What you have to do: Find the word "agent" in the listing. Copy out each line where it occurs.

Available data:
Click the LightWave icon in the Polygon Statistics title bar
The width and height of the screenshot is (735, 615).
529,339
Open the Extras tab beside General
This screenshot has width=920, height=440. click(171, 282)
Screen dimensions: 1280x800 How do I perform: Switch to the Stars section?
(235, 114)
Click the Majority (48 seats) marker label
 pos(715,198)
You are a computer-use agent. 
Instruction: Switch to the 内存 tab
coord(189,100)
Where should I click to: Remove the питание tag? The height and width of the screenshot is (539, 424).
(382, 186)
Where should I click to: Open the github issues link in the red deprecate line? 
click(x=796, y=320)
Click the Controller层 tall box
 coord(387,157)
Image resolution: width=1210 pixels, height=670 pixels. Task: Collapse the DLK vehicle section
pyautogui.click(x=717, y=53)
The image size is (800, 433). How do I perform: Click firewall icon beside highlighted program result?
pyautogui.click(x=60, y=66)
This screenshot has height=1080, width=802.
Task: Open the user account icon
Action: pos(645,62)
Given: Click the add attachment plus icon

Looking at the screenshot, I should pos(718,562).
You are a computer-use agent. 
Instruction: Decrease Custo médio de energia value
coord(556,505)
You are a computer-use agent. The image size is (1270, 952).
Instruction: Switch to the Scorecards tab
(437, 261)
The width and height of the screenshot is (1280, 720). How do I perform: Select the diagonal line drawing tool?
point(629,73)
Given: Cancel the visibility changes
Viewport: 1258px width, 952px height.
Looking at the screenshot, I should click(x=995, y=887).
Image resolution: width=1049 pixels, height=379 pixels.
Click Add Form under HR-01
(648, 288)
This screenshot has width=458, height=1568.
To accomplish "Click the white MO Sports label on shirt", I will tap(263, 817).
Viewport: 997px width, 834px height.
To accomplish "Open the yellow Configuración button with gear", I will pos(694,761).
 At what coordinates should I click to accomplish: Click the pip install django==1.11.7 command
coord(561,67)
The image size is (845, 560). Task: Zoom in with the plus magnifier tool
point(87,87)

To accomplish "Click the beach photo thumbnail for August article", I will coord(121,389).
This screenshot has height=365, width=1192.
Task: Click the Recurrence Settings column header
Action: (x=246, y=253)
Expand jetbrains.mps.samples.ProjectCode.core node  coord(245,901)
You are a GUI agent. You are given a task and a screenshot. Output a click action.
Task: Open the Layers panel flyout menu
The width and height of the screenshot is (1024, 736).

Problem solution:
You are a computer-use agent. 
You are a computer-use agent. 
You are a computer-use agent. The image size is (1270, 952).
You are a GUI agent. You are given a task and a screenshot. Output a click action.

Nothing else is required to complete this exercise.